An independent review into the 20-year-old Environment Protection and Biodiversity Conservation Act (EPBC) was released this week.

The 124-page interim report calls for legally enforceable “national standards” to be set up to stop the decline of Australia’s natural environment.

“The foundation of the report was that there is too much focus on process and not enough focus on outcomes and that should be changed entirely,” Graeme Samuel, the review's independent author, said.

“The EPBC Act is ineffective. It does not enable the commonwealth to protect and conserve environmental matters that are important for the nation.

“It is not fit to address current or future environmental challenges.”

He said Australia's environment is getting worse under laws designed to protect it.

“Australia's natural environment and iconic places are in an overall state of decline and are under increasing threat,” Professor Samuel said.

“The current environmental trajectory is unsustainable.”

Environment Minister Sussan Ley immediately ruled out the recommendation for an “independent cop”.

The Federal Government has accepted the recommendation for national standards, saying they will be used to underpin agreements with states.

The Federal Government is very keen to see federal approvals devolved to the states, plugging what it sees as a “one-stop shop” with “single-touch approvals”.

But the report says the Government must maintain the power to step in on important decisions, or if a failure of state processes has been identified.

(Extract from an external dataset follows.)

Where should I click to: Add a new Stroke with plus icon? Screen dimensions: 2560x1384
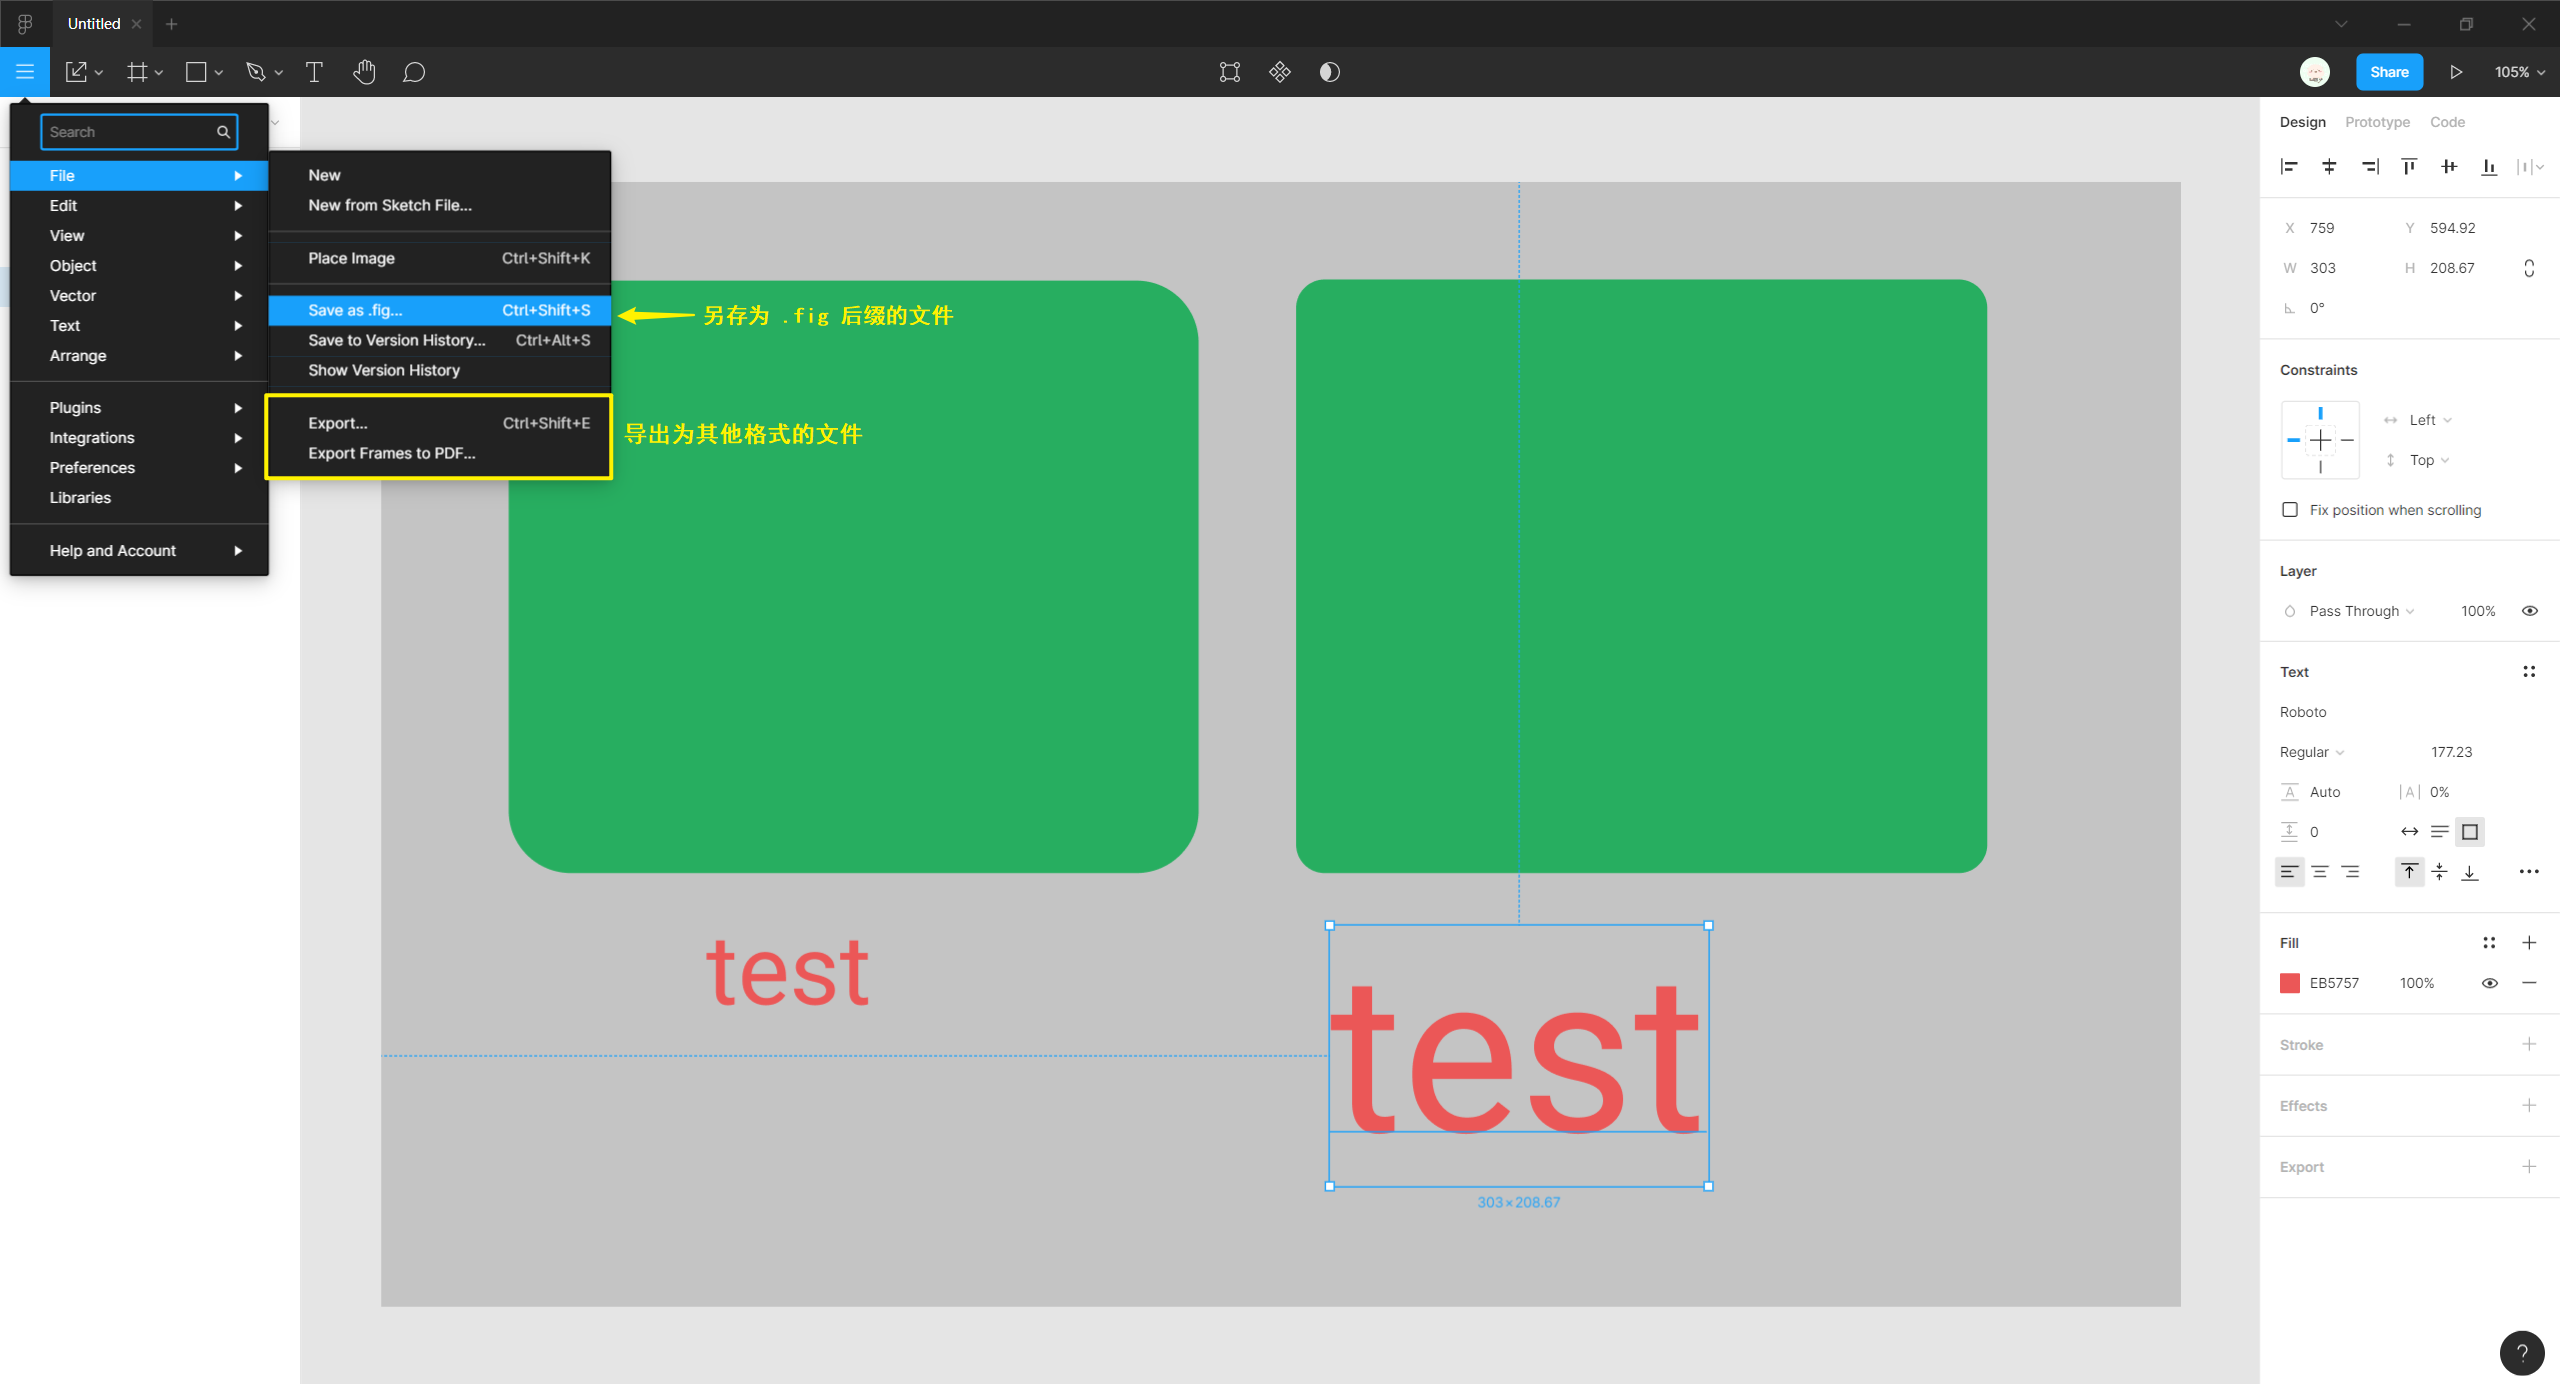2528,1044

It lays out a number of reform directives, including;

  • New national environmental standards to ensure development is ecologically sustainable
  • Devolution of assessment, approvals, compliance and monitoring to states, reducing duplication
  • A focus on environmental restoration that would see habitat growing, rather than declining
  • No expansion to regulate additional environmental matters, including no new “climate trigger”

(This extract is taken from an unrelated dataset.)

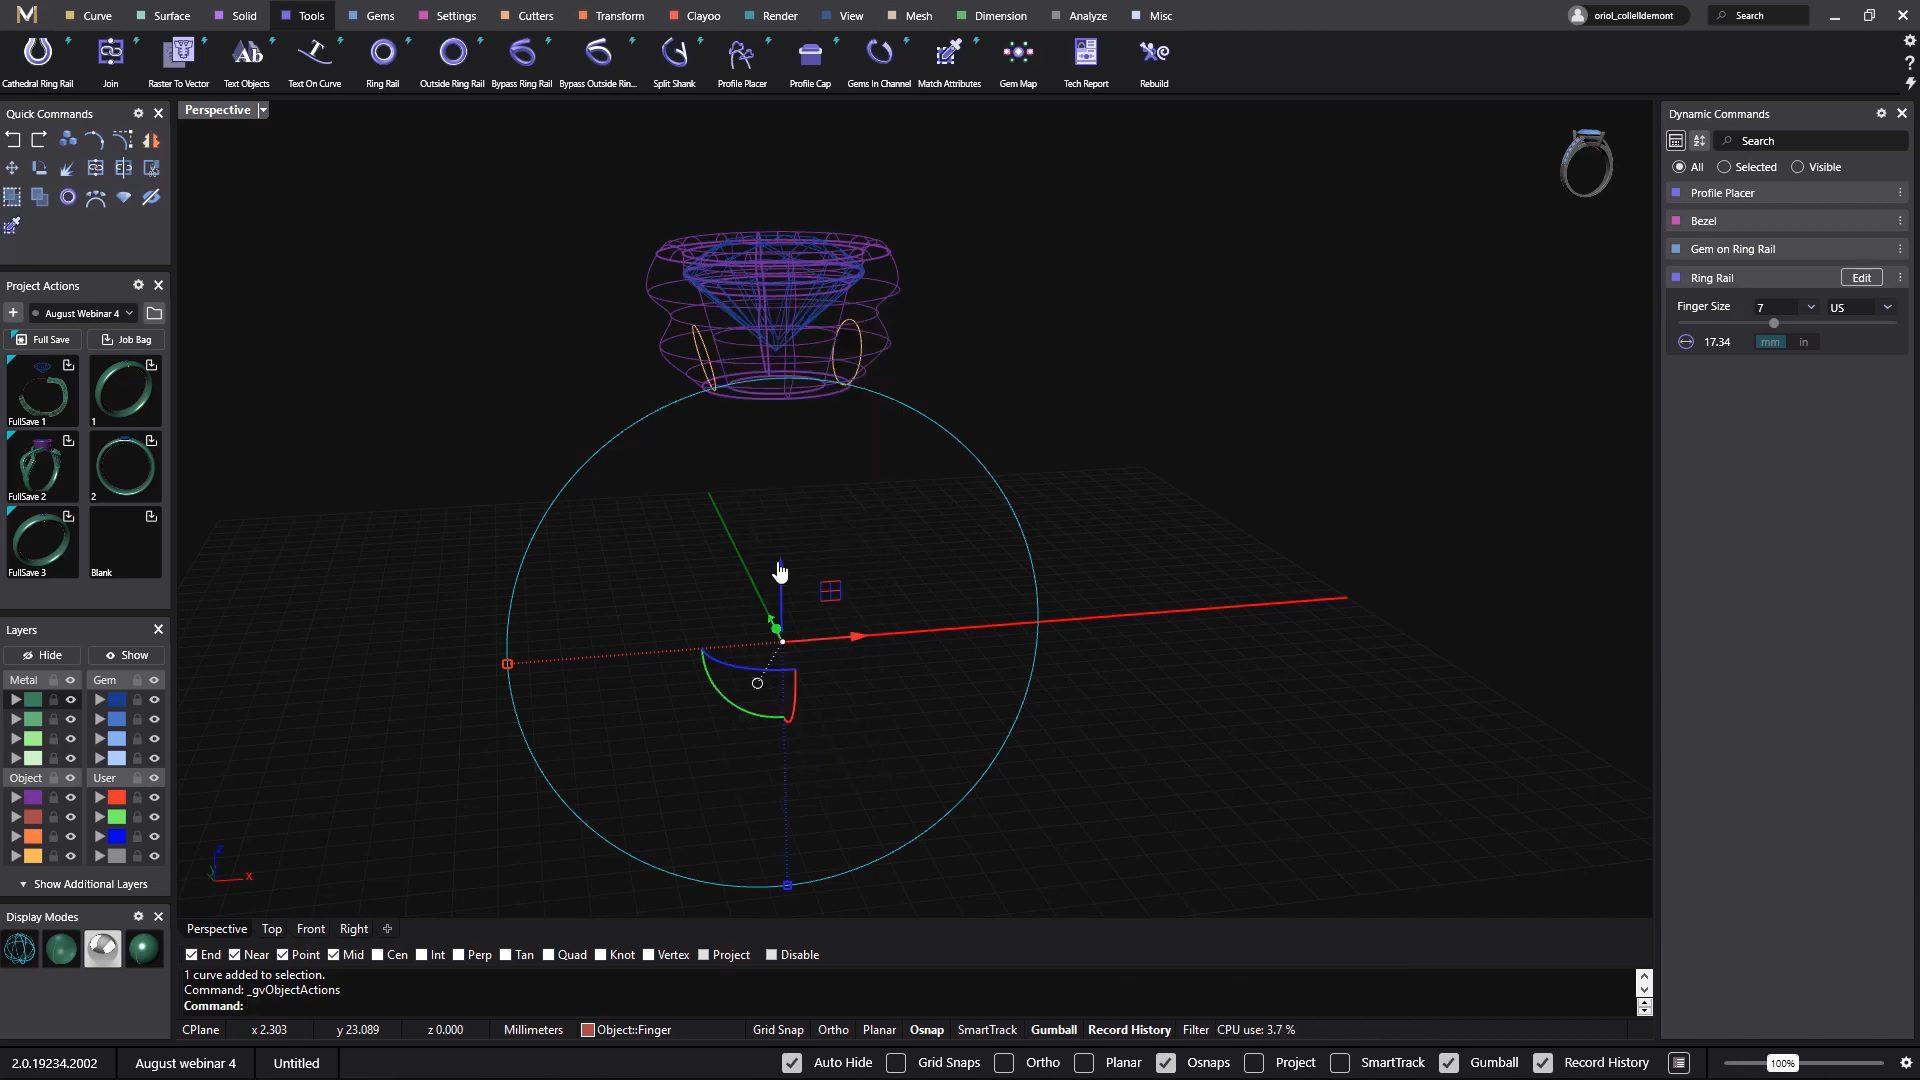The width and height of the screenshot is (1920, 1080).
Task: Enable the Cen osnap checkbox
Action: click(x=378, y=955)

But Professor Samuel, former chair of the Australian Competition and Consumer Commission, says a “strong, independent cop on the beat is required”.

“An independent compliance and enforcement regulator, that is not subject to actual or implied political direction from the Government Minister, should be established,” he said.

“The regulator should be responsible for monitoring compliance, enforcement and assurance. It should be properly resourced and have available to it a full toolkit of powers.”

The Environment Minister was quick to strike down the idea.

“The Government will take steps to strengthen compliance functions and ensure that all bilateral agreements with states and territories are subject to rigorous assurance monitoring,” she said.

“It will not, however, support additional layers of bureaucracy such as the establishment of an independent regulator.”